***** DATASET ENTRIES *****
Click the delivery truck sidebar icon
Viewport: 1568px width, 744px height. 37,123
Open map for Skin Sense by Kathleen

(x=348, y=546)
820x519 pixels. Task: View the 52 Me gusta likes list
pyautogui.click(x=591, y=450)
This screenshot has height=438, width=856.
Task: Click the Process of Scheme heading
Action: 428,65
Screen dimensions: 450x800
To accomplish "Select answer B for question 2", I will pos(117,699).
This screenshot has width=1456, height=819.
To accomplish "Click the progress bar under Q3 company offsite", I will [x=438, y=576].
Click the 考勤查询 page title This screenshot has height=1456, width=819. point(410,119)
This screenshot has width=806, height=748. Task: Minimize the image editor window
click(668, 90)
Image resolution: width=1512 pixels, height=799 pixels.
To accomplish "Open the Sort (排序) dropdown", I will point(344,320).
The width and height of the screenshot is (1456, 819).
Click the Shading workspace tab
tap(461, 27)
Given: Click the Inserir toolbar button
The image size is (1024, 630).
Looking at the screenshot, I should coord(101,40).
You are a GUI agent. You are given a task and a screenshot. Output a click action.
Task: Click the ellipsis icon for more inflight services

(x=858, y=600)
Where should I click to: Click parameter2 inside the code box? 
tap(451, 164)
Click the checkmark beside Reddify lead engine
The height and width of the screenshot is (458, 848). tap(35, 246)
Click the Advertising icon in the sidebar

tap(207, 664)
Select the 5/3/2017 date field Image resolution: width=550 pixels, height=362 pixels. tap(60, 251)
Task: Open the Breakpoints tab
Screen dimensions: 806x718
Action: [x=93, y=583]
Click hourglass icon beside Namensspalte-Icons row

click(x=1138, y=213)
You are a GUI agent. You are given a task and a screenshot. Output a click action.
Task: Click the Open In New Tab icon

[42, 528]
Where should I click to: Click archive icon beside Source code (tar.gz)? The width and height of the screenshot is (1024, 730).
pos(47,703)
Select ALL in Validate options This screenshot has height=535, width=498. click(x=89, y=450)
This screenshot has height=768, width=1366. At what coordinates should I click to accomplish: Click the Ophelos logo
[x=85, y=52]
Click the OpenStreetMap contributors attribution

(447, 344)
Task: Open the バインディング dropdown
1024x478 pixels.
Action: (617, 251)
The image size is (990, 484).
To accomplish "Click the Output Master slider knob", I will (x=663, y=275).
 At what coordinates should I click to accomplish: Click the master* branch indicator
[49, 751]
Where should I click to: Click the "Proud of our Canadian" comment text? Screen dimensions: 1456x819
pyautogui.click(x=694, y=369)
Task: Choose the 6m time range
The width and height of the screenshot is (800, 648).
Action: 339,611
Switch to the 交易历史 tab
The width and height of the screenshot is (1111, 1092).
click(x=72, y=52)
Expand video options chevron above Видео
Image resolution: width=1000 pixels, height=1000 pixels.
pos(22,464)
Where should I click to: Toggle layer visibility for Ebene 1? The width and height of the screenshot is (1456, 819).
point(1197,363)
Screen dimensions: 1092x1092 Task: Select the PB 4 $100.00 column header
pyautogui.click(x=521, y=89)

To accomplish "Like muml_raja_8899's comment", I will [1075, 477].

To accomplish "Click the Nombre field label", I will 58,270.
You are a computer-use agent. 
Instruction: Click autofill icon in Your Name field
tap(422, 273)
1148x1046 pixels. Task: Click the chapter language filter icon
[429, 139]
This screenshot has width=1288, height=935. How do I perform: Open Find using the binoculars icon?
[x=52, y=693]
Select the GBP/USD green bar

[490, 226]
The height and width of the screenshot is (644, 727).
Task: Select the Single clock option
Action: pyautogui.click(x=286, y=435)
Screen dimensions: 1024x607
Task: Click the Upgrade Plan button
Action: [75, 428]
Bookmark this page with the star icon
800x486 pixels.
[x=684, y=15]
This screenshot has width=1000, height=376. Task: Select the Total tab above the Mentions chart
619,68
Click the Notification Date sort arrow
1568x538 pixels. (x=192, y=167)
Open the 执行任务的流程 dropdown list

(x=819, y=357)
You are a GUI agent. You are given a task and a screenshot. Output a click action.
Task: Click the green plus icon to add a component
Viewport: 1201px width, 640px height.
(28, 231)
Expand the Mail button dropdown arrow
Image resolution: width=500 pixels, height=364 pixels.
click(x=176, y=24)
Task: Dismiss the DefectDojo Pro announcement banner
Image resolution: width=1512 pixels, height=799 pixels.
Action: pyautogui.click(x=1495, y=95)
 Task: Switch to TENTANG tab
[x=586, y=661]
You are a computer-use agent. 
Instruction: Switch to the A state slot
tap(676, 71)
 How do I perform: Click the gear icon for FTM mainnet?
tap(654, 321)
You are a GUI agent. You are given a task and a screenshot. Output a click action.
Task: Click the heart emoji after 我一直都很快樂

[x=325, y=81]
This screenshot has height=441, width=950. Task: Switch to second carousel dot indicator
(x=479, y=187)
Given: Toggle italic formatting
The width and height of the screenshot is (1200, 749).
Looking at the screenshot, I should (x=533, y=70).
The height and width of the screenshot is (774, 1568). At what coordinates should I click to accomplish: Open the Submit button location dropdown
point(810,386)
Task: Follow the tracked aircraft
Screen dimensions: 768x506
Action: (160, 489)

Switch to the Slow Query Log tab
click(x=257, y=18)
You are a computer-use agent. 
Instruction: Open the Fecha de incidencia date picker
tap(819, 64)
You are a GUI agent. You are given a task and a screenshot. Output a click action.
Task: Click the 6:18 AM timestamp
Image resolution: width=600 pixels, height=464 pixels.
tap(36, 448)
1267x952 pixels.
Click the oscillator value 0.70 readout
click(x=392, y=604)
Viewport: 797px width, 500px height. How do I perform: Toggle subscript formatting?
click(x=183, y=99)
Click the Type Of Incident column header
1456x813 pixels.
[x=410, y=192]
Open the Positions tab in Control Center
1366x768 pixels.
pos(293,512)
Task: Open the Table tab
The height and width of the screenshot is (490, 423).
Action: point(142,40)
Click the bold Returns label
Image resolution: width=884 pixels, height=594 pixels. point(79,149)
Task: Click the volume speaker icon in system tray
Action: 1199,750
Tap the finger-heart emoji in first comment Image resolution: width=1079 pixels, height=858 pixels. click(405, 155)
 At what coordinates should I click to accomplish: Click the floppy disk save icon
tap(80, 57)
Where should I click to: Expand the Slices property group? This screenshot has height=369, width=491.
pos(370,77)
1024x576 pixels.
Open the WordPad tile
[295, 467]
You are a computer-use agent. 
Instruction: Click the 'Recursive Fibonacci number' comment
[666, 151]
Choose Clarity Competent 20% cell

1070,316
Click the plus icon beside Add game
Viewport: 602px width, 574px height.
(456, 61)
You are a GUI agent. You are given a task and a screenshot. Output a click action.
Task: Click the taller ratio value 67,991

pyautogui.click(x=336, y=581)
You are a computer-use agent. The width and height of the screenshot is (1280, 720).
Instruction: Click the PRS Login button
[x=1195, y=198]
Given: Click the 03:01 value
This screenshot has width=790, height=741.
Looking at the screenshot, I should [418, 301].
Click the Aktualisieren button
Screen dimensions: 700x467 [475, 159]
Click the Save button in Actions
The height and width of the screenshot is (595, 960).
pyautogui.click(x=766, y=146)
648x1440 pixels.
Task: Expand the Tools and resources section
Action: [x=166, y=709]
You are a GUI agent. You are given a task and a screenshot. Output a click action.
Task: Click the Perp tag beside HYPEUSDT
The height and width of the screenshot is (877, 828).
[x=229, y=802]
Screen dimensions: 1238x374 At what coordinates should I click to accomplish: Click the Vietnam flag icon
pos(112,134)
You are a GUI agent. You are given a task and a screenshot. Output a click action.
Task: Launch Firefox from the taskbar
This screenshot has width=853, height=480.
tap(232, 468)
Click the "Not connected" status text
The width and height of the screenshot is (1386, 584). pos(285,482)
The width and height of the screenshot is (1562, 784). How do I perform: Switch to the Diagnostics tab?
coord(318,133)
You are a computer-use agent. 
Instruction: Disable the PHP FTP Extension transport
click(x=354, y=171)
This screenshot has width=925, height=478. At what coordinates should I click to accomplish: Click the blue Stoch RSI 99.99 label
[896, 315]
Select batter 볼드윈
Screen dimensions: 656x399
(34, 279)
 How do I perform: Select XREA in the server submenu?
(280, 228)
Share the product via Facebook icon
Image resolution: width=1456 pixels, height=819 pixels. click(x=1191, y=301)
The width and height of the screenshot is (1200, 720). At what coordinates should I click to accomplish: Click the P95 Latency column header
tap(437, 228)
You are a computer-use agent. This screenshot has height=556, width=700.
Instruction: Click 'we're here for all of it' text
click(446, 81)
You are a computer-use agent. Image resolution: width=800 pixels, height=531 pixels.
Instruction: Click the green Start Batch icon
*****
* **ACTION ITEM**: Scan the entries above for the line containing "Click the Aktualisieren button", and copy it and all lines after it exactly, down to and including the line containing "Select batter 볼드윈".

* **RESPONSE BOX**:
Click the Aktualisieren button
Screen dimensions: 700x467 [475, 159]
Click the Save button in Actions
The height and width of the screenshot is (595, 960).
pyautogui.click(x=766, y=146)
648x1440 pixels.
Task: Expand the Tools and resources section
Action: [x=166, y=709]
You are a GUI agent. You are given a task and a screenshot. Output a click action.
Task: Click the Perp tag beside HYPEUSDT
The height and width of the screenshot is (877, 828).
[x=229, y=802]
Screen dimensions: 1238x374 At what coordinates should I click to accomplish: Click the Vietnam flag icon
pos(112,134)
You are a GUI agent. You are given a task and a screenshot. Output a click action.
Task: Launch Firefox from the taskbar
This screenshot has width=853, height=480.
tap(232, 468)
Click the "Not connected" status text
The width and height of the screenshot is (1386, 584). pos(285,482)
The width and height of the screenshot is (1562, 784). How do I perform: Switch to the Diagnostics tab?
coord(318,133)
You are a computer-use agent. 
Instruction: Disable the PHP FTP Extension transport
click(x=354, y=171)
This screenshot has width=925, height=478. At what coordinates should I click to accomplish: Click the blue Stoch RSI 99.99 label
[896, 315]
Select batter 볼드윈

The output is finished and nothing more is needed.